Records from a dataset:
____

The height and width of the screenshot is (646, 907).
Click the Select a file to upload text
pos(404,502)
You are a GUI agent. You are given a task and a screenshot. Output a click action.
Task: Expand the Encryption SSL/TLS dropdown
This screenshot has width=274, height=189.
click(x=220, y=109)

____

* [Your instructions] Arrange all of the material above as a JSON list of strings, with one string per line and any blank lines left out.

* [Exercise response]
[
  "The height and width of the screenshot is (646, 907).",
  "Click the Select a file to upload text",
  "pos(404,502)",
  "You are a GUI agent. You are given a task and a screenshot. Output a click action.",
  "Task: Expand the Encryption SSL/TLS dropdown",
  "This screenshot has width=274, height=189.",
  "click(x=220, y=109)"
]